Lässt sich diese genreübergreifende Kunst über ein Medium – die Vinylschallplatte oder den Download, je nachdem – überhaupt ganz erfahren oder muss ich, um in den Genuss des Gesamtkunstwerkes zu kommen, die multimediale Erfahrung machen?

HVOB (c) Lukas Gansterer

HVOB: Wir haben die Erfahrung gemacht, dass Leute unterschiedliche Zugänge finden. „Trialog“ funktioniert auf allen Ebenen gut, die Musik alleine, die Konzerte – sobald sich jemand nur ein wenig mit der Idee beschäftigt, wird das alles erfahrungsgemäß sehr schnell schlüssig. Die einfachsten Zugänge zur Idee des übergreifenden Projekts sind aber wahrscheinlich die Videos auf YouTube.

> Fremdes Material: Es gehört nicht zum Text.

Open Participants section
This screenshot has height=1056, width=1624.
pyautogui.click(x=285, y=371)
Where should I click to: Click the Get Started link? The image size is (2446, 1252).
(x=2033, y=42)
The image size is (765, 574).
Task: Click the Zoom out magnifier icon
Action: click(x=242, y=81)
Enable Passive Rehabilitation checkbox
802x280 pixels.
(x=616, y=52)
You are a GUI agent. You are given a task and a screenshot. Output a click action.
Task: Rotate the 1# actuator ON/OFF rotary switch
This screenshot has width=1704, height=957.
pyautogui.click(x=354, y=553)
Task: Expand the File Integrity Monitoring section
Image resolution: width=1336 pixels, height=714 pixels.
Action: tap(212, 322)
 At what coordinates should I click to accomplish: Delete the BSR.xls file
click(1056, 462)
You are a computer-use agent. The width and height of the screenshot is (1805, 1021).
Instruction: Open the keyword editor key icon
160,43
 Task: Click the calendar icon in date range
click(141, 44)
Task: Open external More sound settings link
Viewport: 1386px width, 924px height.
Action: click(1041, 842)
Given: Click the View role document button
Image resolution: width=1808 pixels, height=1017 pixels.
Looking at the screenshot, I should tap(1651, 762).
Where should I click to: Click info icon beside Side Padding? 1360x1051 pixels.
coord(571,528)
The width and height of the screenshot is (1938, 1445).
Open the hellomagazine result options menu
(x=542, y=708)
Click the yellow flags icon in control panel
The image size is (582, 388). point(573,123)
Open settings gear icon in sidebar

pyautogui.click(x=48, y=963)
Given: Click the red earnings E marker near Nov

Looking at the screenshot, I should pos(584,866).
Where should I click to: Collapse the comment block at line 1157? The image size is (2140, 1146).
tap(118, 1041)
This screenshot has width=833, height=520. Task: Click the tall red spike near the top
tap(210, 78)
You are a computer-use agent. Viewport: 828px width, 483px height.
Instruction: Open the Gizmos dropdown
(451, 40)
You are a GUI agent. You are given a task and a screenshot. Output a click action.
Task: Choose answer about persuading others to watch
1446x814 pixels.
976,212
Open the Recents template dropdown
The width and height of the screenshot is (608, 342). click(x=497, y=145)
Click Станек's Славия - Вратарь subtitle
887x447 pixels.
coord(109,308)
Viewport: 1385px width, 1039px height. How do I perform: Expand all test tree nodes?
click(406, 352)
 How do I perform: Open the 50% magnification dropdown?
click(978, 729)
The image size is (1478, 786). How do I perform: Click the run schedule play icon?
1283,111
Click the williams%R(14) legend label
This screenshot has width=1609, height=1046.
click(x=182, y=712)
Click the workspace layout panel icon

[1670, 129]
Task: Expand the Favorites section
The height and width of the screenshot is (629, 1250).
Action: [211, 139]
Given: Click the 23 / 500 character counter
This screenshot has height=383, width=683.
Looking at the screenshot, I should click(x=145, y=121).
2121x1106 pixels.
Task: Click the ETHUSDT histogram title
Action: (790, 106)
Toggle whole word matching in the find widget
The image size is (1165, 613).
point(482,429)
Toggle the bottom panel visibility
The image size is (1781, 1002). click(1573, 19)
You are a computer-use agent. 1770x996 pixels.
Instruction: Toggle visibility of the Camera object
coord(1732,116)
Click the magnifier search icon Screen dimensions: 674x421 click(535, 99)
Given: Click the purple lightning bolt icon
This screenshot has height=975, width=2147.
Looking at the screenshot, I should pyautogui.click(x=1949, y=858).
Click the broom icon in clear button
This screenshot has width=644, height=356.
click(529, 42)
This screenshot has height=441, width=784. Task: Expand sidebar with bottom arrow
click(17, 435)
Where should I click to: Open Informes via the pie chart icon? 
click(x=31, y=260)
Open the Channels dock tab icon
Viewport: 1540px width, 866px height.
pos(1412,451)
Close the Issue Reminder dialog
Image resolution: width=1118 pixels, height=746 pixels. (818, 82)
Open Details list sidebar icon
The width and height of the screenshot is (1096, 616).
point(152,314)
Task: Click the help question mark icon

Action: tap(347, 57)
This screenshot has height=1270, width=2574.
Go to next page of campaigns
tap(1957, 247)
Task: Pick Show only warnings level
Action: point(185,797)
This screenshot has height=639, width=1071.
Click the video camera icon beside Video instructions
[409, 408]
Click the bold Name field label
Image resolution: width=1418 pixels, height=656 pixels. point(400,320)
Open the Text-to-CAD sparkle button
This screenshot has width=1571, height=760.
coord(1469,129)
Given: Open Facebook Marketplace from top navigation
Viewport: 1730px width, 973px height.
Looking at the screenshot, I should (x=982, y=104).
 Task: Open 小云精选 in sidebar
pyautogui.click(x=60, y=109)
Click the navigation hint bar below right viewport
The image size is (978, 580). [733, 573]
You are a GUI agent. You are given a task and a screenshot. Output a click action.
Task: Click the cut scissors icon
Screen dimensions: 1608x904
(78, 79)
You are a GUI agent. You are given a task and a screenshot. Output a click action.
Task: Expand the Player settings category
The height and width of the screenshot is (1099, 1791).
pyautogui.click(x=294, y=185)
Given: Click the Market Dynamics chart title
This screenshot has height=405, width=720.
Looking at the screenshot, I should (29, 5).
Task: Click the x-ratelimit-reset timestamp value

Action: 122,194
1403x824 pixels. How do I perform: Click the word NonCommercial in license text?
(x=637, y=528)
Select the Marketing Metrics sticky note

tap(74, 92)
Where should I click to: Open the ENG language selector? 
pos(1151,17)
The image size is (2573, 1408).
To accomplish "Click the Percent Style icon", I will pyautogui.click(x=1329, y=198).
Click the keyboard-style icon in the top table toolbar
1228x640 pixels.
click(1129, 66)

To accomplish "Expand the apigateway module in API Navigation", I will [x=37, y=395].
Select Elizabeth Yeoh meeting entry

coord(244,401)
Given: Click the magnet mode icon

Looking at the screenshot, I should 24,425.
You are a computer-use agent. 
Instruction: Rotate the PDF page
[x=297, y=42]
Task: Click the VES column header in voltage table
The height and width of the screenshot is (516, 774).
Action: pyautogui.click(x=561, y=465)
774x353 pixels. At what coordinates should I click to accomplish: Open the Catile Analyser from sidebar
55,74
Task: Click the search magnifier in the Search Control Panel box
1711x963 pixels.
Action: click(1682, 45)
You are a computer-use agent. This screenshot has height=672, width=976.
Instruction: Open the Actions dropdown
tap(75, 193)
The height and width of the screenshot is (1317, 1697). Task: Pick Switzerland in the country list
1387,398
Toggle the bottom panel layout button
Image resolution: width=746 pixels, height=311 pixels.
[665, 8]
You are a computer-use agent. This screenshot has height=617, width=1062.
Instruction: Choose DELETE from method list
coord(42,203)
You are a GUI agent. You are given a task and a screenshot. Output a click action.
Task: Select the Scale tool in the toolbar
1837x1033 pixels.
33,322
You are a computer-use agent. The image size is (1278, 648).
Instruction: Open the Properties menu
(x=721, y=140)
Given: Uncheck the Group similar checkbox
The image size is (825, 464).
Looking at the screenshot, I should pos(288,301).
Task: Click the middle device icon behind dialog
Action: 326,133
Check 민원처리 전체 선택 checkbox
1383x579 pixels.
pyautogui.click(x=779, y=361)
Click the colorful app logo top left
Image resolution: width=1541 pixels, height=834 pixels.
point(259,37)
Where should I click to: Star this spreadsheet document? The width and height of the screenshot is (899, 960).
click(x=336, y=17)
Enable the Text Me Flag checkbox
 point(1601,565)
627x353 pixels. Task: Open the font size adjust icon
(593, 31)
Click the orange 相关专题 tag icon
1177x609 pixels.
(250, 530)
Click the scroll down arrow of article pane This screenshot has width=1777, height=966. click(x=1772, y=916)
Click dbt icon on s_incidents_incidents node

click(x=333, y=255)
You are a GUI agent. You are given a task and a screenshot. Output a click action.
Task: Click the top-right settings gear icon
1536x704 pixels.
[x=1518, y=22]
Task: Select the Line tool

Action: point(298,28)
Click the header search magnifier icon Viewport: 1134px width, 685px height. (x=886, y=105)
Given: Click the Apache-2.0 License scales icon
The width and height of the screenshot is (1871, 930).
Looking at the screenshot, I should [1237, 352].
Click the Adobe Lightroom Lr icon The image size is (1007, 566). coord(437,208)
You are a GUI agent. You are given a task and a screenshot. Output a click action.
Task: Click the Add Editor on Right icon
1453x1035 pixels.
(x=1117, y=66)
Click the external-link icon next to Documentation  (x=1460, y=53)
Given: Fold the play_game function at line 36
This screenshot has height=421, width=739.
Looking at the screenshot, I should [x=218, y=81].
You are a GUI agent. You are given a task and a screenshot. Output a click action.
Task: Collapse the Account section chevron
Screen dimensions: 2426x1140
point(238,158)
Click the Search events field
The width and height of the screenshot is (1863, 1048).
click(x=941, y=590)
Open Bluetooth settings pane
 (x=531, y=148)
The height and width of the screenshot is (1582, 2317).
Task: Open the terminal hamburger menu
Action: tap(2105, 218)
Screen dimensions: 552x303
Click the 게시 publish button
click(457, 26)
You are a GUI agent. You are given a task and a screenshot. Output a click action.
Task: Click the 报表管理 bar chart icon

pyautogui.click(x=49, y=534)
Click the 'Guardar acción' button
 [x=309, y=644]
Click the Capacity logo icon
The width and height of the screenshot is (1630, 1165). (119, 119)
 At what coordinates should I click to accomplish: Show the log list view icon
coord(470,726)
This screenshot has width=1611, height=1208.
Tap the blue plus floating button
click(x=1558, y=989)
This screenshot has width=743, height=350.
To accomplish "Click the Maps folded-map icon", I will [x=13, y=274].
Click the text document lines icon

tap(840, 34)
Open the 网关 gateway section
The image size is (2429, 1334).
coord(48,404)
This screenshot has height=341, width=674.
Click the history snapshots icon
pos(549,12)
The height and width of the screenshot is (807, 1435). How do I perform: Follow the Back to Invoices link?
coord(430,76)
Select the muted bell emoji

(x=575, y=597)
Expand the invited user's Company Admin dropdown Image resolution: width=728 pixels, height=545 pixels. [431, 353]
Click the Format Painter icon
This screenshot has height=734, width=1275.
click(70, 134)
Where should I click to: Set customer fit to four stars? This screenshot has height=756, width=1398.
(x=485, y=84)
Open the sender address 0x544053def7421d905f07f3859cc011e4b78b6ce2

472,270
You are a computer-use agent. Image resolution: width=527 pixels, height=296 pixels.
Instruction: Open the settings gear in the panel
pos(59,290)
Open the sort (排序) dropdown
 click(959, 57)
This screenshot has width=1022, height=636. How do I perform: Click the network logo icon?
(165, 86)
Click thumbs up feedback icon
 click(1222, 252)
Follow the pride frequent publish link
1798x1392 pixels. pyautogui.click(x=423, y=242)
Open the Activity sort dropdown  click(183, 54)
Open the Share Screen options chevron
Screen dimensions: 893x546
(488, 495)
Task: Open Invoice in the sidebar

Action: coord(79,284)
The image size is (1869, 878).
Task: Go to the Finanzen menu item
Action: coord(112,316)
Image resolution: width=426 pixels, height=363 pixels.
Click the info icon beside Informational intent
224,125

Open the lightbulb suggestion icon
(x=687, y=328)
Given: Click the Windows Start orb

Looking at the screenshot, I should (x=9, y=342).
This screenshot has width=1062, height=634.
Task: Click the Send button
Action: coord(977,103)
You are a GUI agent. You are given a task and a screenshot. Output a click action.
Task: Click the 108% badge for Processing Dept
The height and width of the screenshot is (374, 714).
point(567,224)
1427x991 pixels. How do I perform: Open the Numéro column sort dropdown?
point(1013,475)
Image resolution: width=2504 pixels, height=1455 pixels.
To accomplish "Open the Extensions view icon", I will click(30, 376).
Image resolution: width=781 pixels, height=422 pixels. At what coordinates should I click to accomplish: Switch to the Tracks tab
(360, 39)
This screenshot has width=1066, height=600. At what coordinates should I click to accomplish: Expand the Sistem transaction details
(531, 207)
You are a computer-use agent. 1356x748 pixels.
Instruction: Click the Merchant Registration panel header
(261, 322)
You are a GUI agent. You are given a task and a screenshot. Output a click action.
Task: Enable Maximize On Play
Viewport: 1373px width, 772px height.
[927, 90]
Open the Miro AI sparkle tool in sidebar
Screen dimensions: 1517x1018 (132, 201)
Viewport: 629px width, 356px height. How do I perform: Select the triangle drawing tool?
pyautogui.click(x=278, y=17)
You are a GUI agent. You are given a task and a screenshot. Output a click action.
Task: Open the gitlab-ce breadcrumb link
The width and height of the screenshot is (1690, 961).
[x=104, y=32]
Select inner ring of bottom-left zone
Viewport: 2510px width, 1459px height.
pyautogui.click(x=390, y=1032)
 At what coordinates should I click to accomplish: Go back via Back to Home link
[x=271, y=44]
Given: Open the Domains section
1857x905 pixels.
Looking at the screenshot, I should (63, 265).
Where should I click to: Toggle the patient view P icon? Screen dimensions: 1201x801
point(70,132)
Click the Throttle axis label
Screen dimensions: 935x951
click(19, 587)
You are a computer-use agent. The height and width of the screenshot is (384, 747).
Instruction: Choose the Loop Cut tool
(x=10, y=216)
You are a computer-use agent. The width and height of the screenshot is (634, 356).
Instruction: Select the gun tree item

Ihre Musik kann man auf der großen Bühne, im kleinen Club und im Wohnzimmer wahrnehmen. Sie treten auch international auf. Wie unterschiedlich sind die Reaktionen auf Ihre Musik?

HVOB: Da gibt es in Wahrheit gar keine Unterschiede. Und es ist uns auch ziemlich wichtig, dass wir in den USA, in Indien, China, Afrika oder Österreich ziemlich gleich wahrgenommen werden. Weil HVOB kein Projekt ist, bei dem eine Verortung Sinn machen würde. Insofern ist diese breite internationale Anerkennung nicht nur wahnsinnig erfreulich und bestärkend für uns, sondern auch eine wichtige Bestätigung unseres Wegs.

Trotz aller Coolness merkt man bei Ihren Liveauftritten, dass es Ihnen wirklich Spaß macht. Würden Sie sich als Live-Act bezeichnen?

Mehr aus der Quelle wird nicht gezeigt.